Following a surprising series of dreams in 2018, Shambhavi decided to move Jaya Kula’s headquarters to the Bay Area. She talks about how holding strong expectations of ourselves, others, and spiritual life causes us to suffer. When we hold no expectations, we gain flexibility and the capacity to dance with changing circumstances. A podcast from Satsang with Shambhavi
Podcast First Words
So this trip really reminded me that everything of value that’s ever happened to me has been something I didn’t expect. And it reminded me that having expectations—of life in general or of spiritual practice—is a great obstacle.
If we’re looking for red, we either find red, or we’re disappointed that we don’t find red. But there are a lot of other colors. So while we’re looking for red, we’re not seeing everything else that’s happening. And that’s a recipe for suffering because life can do anything it wants, and very often, it’s not red. So if we’re always expecting red or wanting red, then two times out of eight, we’ll get red. But the other six times, we won’t. This is a great cause of suffering.
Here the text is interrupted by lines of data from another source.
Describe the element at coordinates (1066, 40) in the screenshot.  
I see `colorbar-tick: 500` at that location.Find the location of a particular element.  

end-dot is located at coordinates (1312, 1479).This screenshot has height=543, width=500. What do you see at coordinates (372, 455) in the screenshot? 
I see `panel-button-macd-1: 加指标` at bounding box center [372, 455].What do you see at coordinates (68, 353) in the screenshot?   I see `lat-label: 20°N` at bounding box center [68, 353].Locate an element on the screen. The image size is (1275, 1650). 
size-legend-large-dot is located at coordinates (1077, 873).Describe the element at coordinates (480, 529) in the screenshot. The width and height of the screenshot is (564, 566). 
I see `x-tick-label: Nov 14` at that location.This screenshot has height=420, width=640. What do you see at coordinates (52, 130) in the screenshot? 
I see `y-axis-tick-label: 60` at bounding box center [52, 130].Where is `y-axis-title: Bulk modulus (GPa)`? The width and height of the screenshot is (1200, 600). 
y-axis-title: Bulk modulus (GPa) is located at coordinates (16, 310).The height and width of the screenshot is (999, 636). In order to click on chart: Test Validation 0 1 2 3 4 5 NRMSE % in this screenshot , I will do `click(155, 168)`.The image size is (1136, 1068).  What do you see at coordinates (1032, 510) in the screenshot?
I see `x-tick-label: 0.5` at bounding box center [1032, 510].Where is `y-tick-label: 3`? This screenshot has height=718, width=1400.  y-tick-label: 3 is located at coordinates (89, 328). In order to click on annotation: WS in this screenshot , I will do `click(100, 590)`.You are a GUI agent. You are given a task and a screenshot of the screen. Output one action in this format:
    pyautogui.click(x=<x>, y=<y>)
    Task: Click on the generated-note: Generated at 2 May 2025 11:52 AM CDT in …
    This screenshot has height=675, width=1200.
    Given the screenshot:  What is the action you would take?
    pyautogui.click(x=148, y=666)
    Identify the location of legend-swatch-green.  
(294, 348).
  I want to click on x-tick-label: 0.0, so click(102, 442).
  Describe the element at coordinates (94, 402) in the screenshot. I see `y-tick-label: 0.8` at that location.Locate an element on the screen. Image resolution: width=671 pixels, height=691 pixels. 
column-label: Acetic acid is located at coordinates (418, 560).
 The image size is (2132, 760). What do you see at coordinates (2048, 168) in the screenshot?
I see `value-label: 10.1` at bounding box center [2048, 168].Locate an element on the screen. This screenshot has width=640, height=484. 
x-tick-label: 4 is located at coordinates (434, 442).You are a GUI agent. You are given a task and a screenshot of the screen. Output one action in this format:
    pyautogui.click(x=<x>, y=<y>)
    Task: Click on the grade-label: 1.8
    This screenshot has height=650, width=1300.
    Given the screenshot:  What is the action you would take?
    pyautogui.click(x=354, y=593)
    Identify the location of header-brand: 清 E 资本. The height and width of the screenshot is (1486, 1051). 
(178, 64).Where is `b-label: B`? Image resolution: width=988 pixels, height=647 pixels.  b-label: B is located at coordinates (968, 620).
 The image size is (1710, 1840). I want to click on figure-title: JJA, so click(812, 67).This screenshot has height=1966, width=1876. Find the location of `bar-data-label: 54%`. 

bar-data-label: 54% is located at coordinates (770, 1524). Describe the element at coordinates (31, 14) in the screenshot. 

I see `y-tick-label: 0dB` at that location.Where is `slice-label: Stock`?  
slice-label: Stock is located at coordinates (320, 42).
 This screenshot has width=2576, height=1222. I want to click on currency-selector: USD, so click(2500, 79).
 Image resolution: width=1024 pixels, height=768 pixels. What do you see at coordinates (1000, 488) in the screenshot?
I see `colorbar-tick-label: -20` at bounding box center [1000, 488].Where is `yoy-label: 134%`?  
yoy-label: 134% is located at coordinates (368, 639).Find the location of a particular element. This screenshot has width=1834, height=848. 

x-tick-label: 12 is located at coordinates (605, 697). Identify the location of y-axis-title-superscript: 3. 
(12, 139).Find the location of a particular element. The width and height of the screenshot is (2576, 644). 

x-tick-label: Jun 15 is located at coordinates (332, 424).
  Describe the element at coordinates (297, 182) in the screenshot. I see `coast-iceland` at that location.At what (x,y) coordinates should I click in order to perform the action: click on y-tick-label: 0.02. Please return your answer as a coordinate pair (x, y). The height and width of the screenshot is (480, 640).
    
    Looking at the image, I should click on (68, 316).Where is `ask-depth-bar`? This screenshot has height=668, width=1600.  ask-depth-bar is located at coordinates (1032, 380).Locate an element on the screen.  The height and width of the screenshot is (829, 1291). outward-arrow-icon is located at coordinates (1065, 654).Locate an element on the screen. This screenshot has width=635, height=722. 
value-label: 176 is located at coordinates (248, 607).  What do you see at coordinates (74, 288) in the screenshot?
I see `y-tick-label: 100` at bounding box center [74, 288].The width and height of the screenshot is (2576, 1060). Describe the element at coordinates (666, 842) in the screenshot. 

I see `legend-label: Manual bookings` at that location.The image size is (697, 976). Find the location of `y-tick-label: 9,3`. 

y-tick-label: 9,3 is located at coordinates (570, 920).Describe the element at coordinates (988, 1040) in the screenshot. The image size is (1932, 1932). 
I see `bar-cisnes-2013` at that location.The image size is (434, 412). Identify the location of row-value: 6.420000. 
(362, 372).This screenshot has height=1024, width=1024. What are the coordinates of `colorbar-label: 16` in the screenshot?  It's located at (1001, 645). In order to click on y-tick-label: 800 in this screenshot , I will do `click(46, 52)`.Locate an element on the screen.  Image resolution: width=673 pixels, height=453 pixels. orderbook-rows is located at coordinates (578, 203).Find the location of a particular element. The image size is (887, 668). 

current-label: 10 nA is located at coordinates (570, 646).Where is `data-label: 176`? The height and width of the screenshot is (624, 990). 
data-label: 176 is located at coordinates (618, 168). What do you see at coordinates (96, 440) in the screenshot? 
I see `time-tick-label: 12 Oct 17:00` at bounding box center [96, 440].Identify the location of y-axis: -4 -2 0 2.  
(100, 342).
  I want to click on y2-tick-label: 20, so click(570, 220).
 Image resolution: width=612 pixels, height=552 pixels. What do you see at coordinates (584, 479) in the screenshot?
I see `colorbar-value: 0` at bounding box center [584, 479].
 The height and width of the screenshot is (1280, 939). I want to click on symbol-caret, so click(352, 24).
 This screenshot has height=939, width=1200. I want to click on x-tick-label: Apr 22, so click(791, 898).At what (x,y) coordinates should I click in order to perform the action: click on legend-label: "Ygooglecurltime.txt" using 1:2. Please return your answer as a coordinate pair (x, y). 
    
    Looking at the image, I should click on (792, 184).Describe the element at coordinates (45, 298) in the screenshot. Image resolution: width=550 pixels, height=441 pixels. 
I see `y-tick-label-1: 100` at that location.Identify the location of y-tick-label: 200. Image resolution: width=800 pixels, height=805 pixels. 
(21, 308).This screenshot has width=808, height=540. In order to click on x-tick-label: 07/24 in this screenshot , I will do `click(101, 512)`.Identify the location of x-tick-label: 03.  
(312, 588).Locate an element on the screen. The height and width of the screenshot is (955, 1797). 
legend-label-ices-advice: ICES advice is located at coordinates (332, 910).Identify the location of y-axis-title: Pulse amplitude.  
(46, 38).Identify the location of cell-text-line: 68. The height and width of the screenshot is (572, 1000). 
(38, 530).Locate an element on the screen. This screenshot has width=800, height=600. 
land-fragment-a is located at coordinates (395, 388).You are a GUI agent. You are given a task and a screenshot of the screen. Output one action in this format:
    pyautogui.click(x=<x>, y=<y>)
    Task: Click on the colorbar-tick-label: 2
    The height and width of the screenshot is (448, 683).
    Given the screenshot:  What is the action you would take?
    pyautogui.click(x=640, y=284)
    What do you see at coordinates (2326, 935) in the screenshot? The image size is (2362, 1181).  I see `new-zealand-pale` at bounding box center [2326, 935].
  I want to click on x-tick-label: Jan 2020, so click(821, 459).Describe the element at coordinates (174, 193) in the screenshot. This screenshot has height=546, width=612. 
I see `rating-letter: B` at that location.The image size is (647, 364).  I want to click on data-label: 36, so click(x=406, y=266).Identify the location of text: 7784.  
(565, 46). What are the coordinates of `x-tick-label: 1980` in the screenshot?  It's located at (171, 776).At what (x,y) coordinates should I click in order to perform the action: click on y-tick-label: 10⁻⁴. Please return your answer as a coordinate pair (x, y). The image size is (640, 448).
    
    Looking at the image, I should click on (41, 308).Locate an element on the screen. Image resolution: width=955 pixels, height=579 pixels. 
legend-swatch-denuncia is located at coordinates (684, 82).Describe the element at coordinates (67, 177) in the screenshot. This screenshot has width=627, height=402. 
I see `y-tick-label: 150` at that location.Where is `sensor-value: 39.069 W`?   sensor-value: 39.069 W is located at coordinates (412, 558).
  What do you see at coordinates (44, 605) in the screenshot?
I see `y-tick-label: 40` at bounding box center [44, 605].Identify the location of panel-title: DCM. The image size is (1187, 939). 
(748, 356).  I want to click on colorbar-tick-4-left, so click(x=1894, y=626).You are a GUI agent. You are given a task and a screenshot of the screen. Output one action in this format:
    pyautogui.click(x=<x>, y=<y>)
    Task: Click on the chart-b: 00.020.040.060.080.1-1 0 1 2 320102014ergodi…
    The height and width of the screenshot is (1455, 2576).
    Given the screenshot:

Everything that we expect is more limited than what might actually happen. We have expectations based on our karmas, on our limitations. Period. Having expectations in and of itself is an expression of karma, of limited view. So any expectation we have is going to be outrun by reality in some way or another.
The intelligence and compassion of reality is unlimited. So even if things go wrong, if we don’t have expectations, if we’re simply working with circumstance or responding to circumstance, the result is always going to be better than any expectation. This is true whether our expectations are met or unmet—if we simply proceed without expectations and work with what arises.
I don’t know why I’ve had so few expectations in my life, but I can say that the strongest expectation I’ve had or the strongest “it should be like this” kind of thing is the thing that caused me the most suffering.